**Task directions**: Can you rewrite the rows from the start through the line containing "Looking at the" as a two-column CSV with the headers instruction and click_answer, giving one line per row, each with its text and its answer in their own quoted field, and any line breaks turned into spaces? Leave the pictures out.

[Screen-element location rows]

## start

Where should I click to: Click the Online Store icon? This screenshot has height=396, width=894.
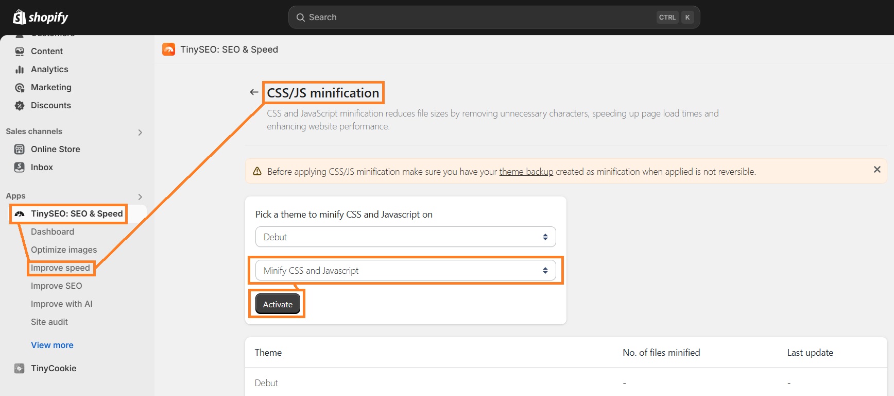coord(20,150)
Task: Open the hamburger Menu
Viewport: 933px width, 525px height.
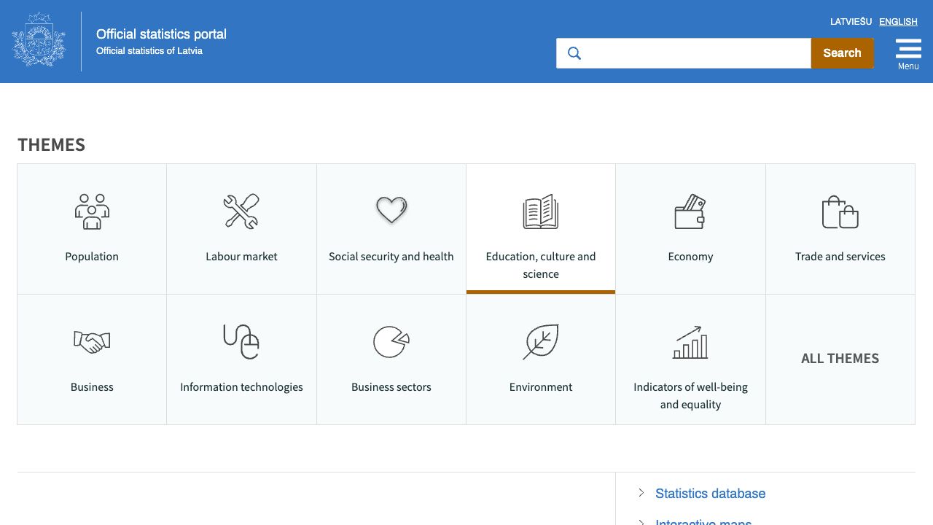Action: (908, 53)
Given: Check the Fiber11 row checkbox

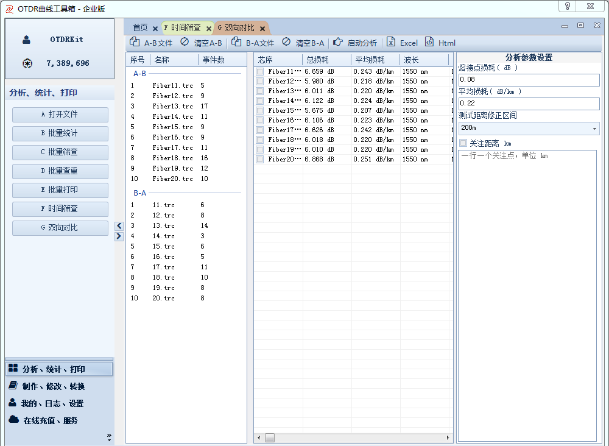Looking at the screenshot, I should [x=260, y=72].
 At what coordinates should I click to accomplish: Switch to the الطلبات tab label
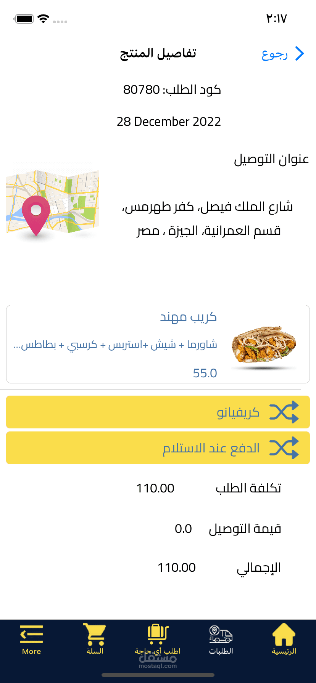[x=221, y=651]
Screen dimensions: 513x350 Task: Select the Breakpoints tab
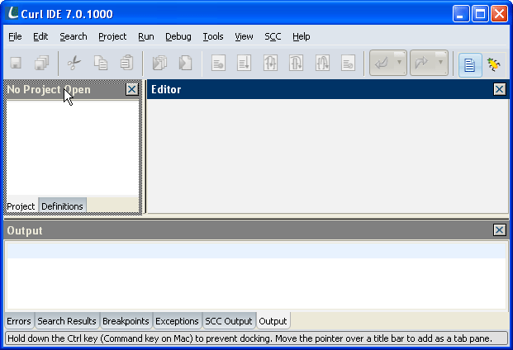click(126, 321)
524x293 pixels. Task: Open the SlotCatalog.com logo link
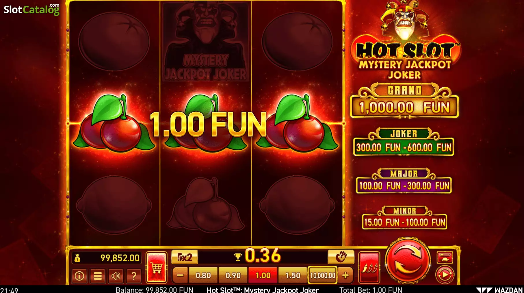coord(32,9)
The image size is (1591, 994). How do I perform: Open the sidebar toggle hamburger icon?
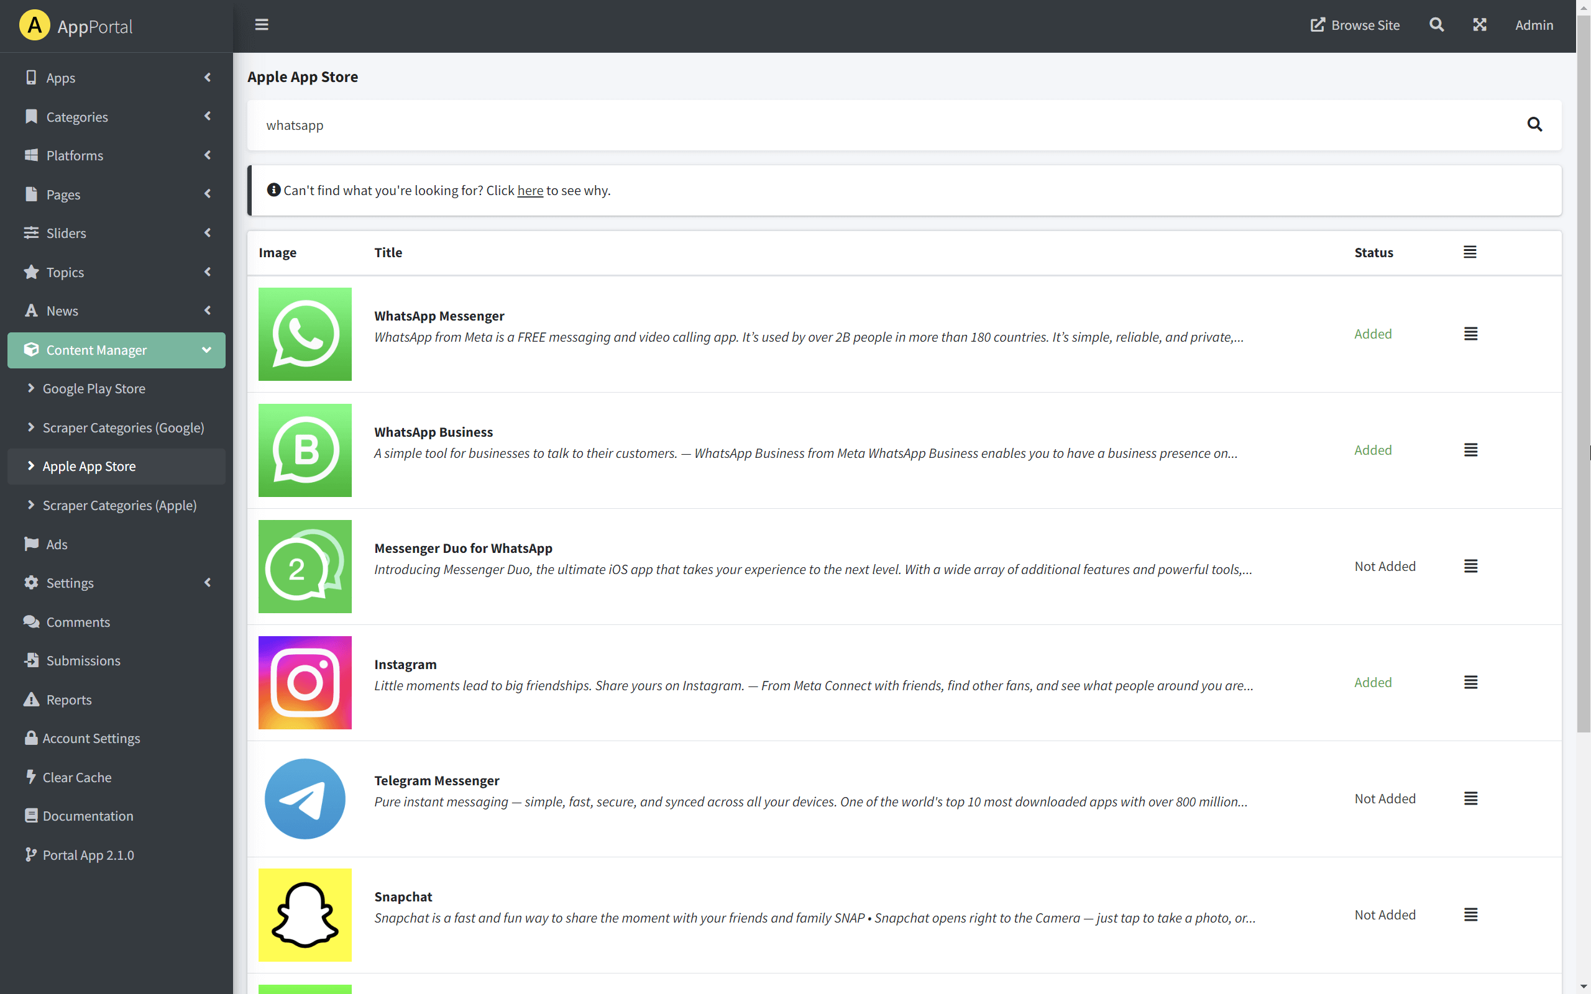click(262, 24)
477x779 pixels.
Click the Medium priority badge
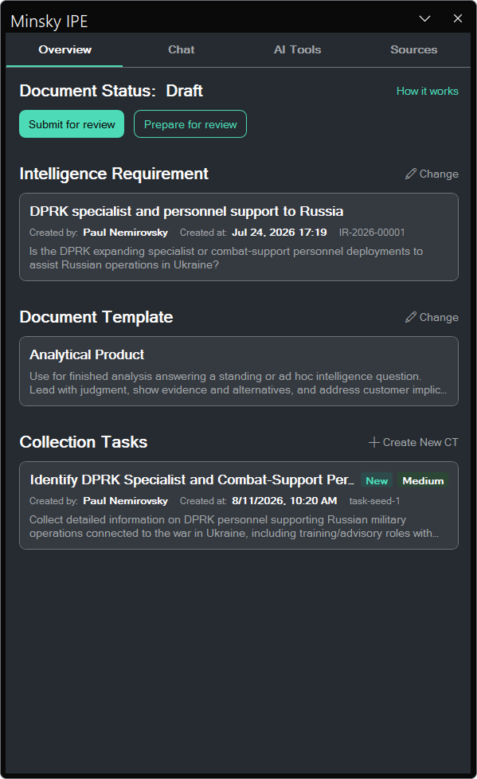tap(423, 480)
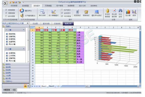Enable the 标尺显示 ruler checkbox

(62, 10)
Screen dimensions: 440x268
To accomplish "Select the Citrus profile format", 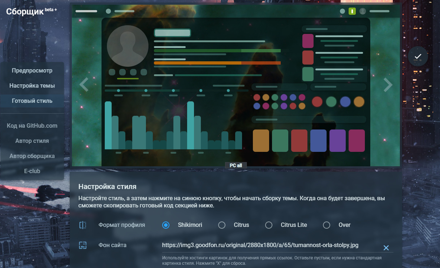I will [222, 225].
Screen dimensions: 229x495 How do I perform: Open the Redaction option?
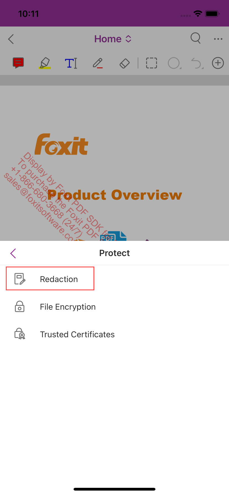click(59, 279)
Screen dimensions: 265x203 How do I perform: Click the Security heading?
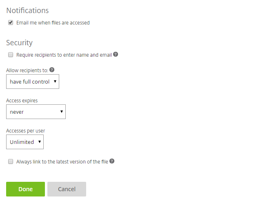pyautogui.click(x=19, y=43)
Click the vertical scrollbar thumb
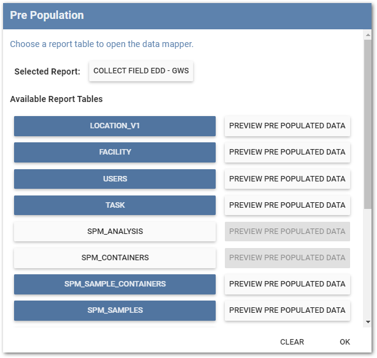This screenshot has width=377, height=358. coord(367,122)
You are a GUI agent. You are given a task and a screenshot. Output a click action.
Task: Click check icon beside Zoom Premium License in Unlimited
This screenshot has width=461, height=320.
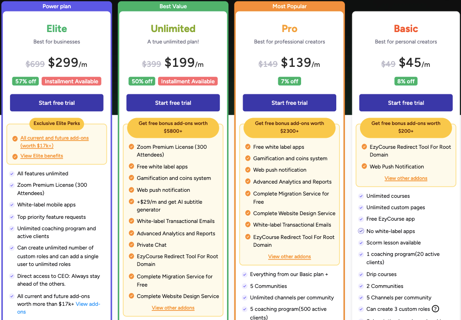point(132,146)
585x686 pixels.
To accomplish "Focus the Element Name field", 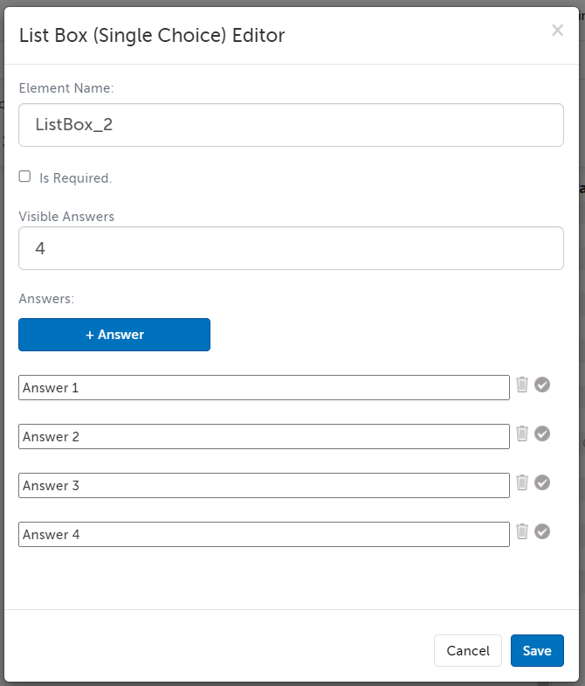I will (291, 125).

## end

**The response**:
instruction,click_answer
"Where should I click to: Click the Online Store icon? This screenshot has height=396, width=894.","coord(20,150)"
"Task: Open the hamburger Menu Viewport: 933px width, 525px height.","Action: (908, 53)"
"Given: Check the Fiber11 row checkbox","Looking at the screenshot, I should [x=260, y=72]."